The article continues:


 


Dame Piczek thinks that the Shroud image was created in an infinitesimally small fraction of a second. But, she says, the image may have been created by a complex process arising as Christ’s body passed from one form of existence into another. She notes that it may be “Something akin to the Big Bang, but at the opposite end of the creation continuum — a portal opens into a new science and eventually into a new form of human existence.”


[End of quote]


 


As one commentator remarked: "... the door between science and faith is not closed ...".


 


I also recommend a terrific book on the Shroud by Jerome Corsi, “The Shroud Codex”. It is fiction, but it explores the idea that cutting edge quantum physics may be pointing in the direction of such a new dimension as argued by Dame Piczek and by Pope Benedict, who in turn has written in Jesus of Nazareth: “Christ’s Resurrection . . . is a historical event that nevertheless bursts open the dimensions of history and transcends it. Perhaps we may draw upon analogical language here . . . [and think of] the Resurrection as something akin to a radical “evolutionary leap,” in which a new dimension of life emerges, a new dimension of human existence. Indeed, matter itself is remolded into a new type of reality”.
 


 


We read in a review of Corsi’s book (http://www.wnd.com/2010/04/142581/#yvJbrDEHF7l):
 


There’s just one problem with Dan Brown’s mega-blockbusters “Angels and Demons” and especially “The Da Vinci Code.” Though they’re entertaining, superbly crafted stories, underneath it all there’s always this not-so-subtle intent to inject doubt into believers and nudge them toward the soulless, cynical sophistication of modernity.

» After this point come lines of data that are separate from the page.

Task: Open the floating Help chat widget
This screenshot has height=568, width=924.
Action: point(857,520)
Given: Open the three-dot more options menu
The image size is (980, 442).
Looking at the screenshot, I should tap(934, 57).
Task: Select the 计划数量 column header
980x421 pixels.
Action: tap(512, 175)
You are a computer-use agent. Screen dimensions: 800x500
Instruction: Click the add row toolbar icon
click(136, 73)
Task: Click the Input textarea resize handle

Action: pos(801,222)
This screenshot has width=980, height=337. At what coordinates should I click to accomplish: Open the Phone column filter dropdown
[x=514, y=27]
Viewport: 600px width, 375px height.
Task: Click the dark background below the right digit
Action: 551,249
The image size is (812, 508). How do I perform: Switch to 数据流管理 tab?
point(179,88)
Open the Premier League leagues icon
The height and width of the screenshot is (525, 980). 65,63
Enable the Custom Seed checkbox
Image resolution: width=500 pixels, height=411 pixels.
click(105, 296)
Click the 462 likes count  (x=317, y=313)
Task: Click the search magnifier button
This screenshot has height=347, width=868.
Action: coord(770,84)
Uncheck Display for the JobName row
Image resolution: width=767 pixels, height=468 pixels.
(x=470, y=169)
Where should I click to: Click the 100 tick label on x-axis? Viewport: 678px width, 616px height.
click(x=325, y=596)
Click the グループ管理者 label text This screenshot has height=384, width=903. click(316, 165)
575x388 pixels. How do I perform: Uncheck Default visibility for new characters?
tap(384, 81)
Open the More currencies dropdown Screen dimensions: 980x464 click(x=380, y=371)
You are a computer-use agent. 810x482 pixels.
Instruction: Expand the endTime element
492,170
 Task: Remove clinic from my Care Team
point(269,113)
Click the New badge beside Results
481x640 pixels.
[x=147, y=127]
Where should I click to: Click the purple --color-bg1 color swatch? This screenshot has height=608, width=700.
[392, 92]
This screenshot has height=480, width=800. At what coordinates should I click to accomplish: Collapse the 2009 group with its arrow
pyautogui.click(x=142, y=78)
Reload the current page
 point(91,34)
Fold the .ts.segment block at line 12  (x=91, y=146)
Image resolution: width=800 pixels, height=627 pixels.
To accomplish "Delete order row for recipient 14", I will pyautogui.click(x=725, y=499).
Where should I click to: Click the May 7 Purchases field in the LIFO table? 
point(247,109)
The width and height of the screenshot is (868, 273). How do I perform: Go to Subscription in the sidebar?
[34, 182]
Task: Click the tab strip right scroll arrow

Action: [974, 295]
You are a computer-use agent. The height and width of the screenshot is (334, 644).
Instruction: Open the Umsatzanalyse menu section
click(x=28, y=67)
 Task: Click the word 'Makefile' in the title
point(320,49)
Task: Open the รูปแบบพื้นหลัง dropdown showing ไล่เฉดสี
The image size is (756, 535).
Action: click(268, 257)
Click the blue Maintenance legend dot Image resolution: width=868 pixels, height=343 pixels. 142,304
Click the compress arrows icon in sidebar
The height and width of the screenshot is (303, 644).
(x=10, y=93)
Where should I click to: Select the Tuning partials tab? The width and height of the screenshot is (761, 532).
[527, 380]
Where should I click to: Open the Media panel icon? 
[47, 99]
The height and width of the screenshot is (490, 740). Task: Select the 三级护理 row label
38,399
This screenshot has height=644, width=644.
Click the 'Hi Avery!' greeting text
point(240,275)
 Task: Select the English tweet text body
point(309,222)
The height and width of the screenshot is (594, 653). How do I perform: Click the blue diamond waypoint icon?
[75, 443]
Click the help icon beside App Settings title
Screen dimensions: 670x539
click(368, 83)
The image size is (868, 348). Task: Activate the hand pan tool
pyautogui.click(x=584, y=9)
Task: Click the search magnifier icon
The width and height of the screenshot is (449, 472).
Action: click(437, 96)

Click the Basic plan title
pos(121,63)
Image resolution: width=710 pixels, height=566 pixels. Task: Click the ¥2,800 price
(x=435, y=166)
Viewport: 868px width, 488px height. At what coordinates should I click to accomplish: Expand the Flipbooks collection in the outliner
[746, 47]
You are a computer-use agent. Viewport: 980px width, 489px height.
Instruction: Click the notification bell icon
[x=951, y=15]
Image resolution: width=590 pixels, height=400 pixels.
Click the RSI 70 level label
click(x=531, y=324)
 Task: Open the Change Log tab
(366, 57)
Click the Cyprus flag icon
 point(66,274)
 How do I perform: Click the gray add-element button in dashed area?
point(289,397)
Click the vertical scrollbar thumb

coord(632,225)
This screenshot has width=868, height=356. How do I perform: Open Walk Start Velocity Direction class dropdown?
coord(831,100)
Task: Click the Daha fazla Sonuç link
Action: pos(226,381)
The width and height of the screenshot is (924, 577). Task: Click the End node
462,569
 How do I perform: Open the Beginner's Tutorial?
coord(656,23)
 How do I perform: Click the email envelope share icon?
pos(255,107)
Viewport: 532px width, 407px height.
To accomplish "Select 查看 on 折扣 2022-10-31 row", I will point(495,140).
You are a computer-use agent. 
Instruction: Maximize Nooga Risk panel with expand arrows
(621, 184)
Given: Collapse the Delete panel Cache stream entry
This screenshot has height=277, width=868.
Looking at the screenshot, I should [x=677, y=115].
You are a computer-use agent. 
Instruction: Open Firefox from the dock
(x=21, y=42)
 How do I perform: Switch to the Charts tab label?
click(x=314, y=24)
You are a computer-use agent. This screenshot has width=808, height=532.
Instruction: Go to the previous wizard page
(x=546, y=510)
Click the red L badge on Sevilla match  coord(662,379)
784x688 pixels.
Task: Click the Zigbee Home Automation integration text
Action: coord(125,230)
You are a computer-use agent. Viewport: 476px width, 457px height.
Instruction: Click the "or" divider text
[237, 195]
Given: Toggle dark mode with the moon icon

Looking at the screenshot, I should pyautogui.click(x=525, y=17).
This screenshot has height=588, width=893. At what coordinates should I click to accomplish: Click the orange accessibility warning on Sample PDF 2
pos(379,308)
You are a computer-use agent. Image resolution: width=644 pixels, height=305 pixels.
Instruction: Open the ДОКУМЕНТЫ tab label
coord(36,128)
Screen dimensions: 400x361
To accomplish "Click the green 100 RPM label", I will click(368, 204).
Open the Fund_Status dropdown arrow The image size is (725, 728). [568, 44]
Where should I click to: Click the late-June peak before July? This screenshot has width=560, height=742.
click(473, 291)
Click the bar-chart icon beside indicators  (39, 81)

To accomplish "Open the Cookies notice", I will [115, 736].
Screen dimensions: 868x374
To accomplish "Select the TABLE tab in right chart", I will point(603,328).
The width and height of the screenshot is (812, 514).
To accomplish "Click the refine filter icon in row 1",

Now here comes No. 1 New York Times best-selling author Jerome Corsi with a novel – his first fiction effort – that combines the Vatican, particle physics, atheism, the Shroud of Turin, what appear to be dramatic supernatural events and much more, all into a stunning mystery of science and faith.


…. But the difference is that Corsi is taking the reader in the opposite direction than Dan Brown – toward faith, rather than away from it".


[End of quote]


 


Now, thanks to the Resurrection of Jesus Christ, our own immortal soul “can find its “space,” its “bodiliness”,” Benedict continues:


 


The man Jesus, complete with his body, now belongs to the sphere of the divine and eternal. From now on, as Tertullian once said, “spirit and blood” have a place within God. . . . Even if man by his nature is created for immortality, it is only now that the place exists in which his immortal soul can find its “space,” its “bodiliness,” in which immortality takes on its meaning as communion with God and with the whole of reconciled mankind. This is what is meant by those passages in Saint Paul’s prison letters (cf. Colossians 1.12–23 and Ephesians 1. 3–23) that speak of the cosmic body of Christ, indicating thereby that Christ’s transformed body is also the place where men enter into communion with God and with one another and are therefore able to live definitively in the fullness of indestructible life. . . . [Thus] Jesus’s Resurrection was not just about some deceased individual coming back to life at a certain point. . . . [An] ontological leap occurred, one that touches being as such, opening up a dimension that affects us all, creating for all of us a new space of life, a new space of being in union with God.


[End of quote]


 


“[An] ontological leap occurred”. Dame Piczek, writing along similar lines, boldly claims that “we have nothing less in the tomb of Christ than the beginning of a new Universe.”


 


In 2004, Dame Piczek, working independently made a discovery that could change everything we think we know about the world we live in. Time, space and energy apparently interact in a way never before predicted. This discovery soon received support from two completely independent sources: a group of laser scientists and a former U.S. Apollo astronaut. According to some observers, this new information could ignite a scientific revolution, or perhaps even provide something much more important to mankind . . . like the secrets of life itself . . . perhaps even eternal life.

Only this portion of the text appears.